Sébastien Gaujoux MD, PhD, Alina Parvanescu MD, Manuella Cesaretti MD, Caroline Silve MD, Ivan Bieche MD, PhD, Vinciane Rebours MD, PhD, Philippe Lévy MD, Alain Sauvanet MD, Jérôme Cros MD, PhD
Translational Research and Biomarkers
Volume 26, Issue 8 / August , 2019



The management of intraductal papillary mucinous neoplasms (IPMNs) is mainly based on imaging features and clinical symptoms, and remains challenging.


The aim of this study was to assess GNAS, RAS family (KRAS, NRAS and HRAS), BRAF, and PIK3CA mutation status in resected IPMNs and correlate it with clinicopathological characteristics and patient survival.


Overall, 149 consecutive unselected patients who underwent pancreatectomy for IPMNs were included.
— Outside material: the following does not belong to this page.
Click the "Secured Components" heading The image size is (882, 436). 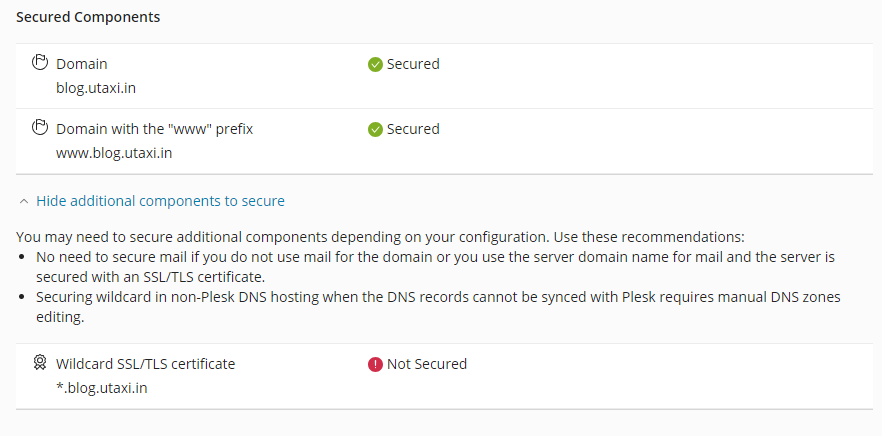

After dissection from formalin-fixed and paraffin-embedded tumors, GNAS mutational screening was assessed by allelic discrimination using Taqman® probes and confirmed by SNaPshot analysis. RAS family, BRAF, and PIK3CA mutational screening was assessed by high resolution melt and Sanger sequencing.


Gastric- and intestinal-type IPMNs were the most frequent lesions (52% and 41%, respectively). Intestinal-type IPMNs were more frequently associated high-grade dysplasia (49%) and were the only IPMNs associated with colloid-type carcinoma. All pancreatobiliary IPMNs were invasive lesions, located in the main pancreatic duct. GNAS-activating mutations were strongly associated with the intestinal phenotype (p < 10−4), while RAS pathway mutations were not associated with any particular phenotype. Mutations within other members of the epidermal growth factor receptor (EGFR) pathway were very rare (2%). GNAS-mutated IPMNs were rarely invasive (11%) and almost exclusively (83%) of the colloid type. For invasive lesions, multivariate analyses determined that only node negativity was associated with improved cancer-specific survival, but, in univariate analysis, GNAS mutation was associated with prolonged survival.


In patients selected for surgery, GNAS mutation analysis and tumor phenotype can help to better predict patient prognosis. In the near future, a more precise mutational analysis of IPMNs might help to better tailor their management.